Événement de corps et avènement de sens

Aicha Ben Miled, psychologue clinicienne, psychanalyste.

« Événement de corps et avènement de sens »

« Bassiano est un jeune vénitien. Il est amoureux de Portia, une riche et belle héritière de Belmont. Criblé de dettes et ayant dilapidé sa fortune il demande à son ami Antonio de lui prêter de l’argent. Mais celui-ci est un marchand dont toute la richesse est sur la mer, il ne peut donc disposer sur le champ de liquidités. Bassiano, sur les conseils de son ami qui se portera garant, emprunte alors au juif Shylock la somme de trois mille ducats pour trois mois. Antonio qui refuse de verser un intérêt pour ce prêt accepte la proposition de Shylock de lui donner un livre de sa propre chair (prélevée tout près du cœur) en cas de non-remboursement à la date et au lieu prévus. Mais Bassiano apprend que tous les bateaux d’Antonio ont fait naufrage et que celui-ci n’a pu rembourser à temps son créancier qui réclame son dû, une livre de chair de son débiteur. Un avocat nommé «Balthazar» arrive alors, qui est en fait Portia déguisée. Portia essaie de convaincre Shylock de montrer de la miséricorde, mais il refuse, alors elle tente une autre tactique : elle lui démontre que si le contrat stipule une livre de chair, cela ne prend pas de dispositions pour le sang. Si Shylock peut obtenir la livre de chair sans renverser le sang d’Antonio, il peut l’avoir. Ce qui est bien sûr impossible. »

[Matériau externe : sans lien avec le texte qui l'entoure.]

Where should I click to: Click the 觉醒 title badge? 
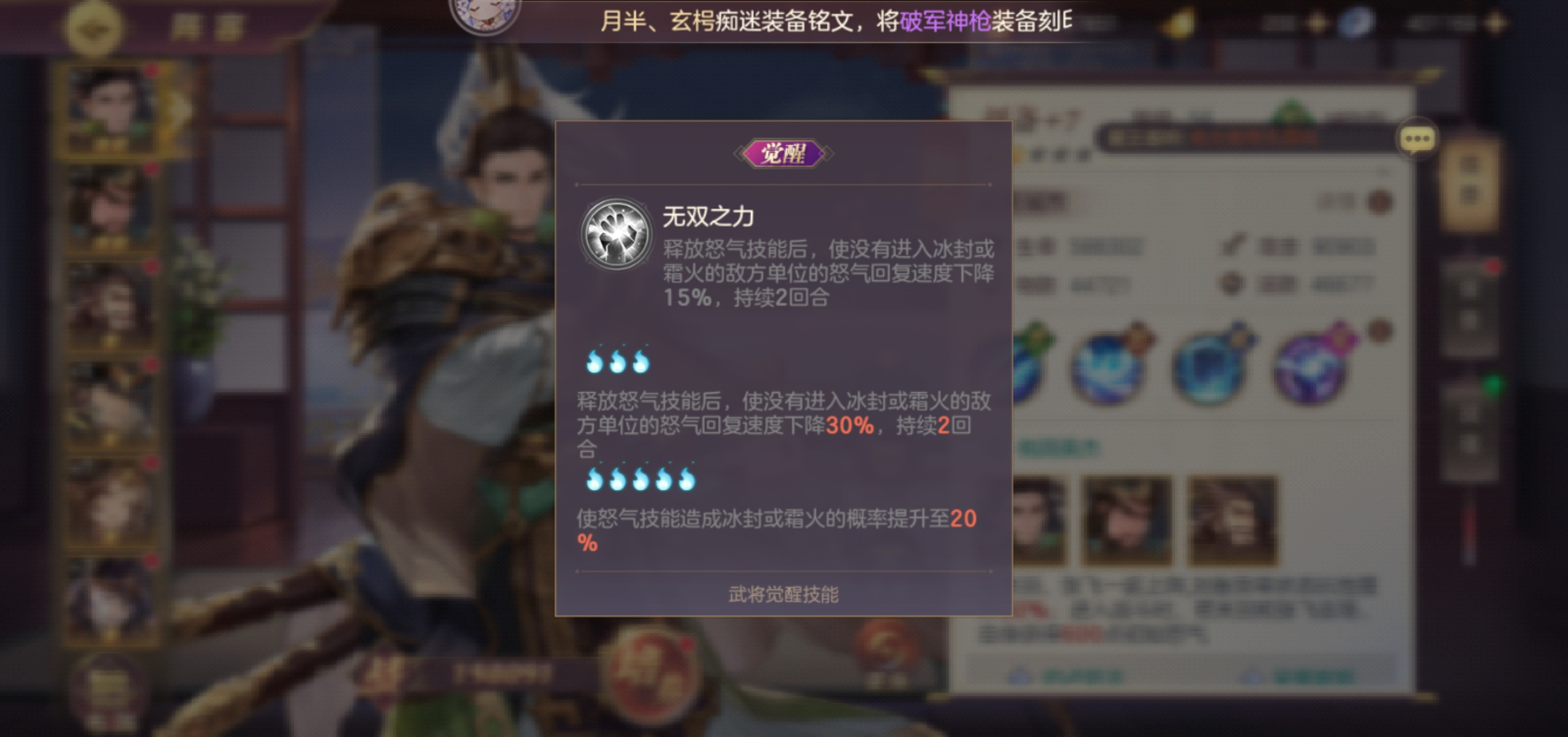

Certains l’auront reconnu, il s’agit bien sûr de la célèbre pièce de théâtre de William Shakespeare « le Marchand de Venise » (1598). Elle est reprise par Lacan qui l’utilise comme métaphore pour expliquer la Loi de la dette et du don, comme une manière de dire que c’est toujours de notre chair que nous devons payer. Une manière de dire aussi que nous sommes toujours touchés dans son corps ; que c’est avec notre corps qu’on accuse le coup.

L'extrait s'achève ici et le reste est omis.